Data entries
____
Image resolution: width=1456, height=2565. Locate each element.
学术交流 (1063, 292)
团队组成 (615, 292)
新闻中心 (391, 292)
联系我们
____
**Aim of the task**: An exact copy of every entry above is the expected answer.

**Result of the exercise**:
Image resolution: width=1456, height=2565. Locate each element.
学术交流 (1063, 292)
团队组成 (615, 292)
新闻中心 (391, 292)
联系我们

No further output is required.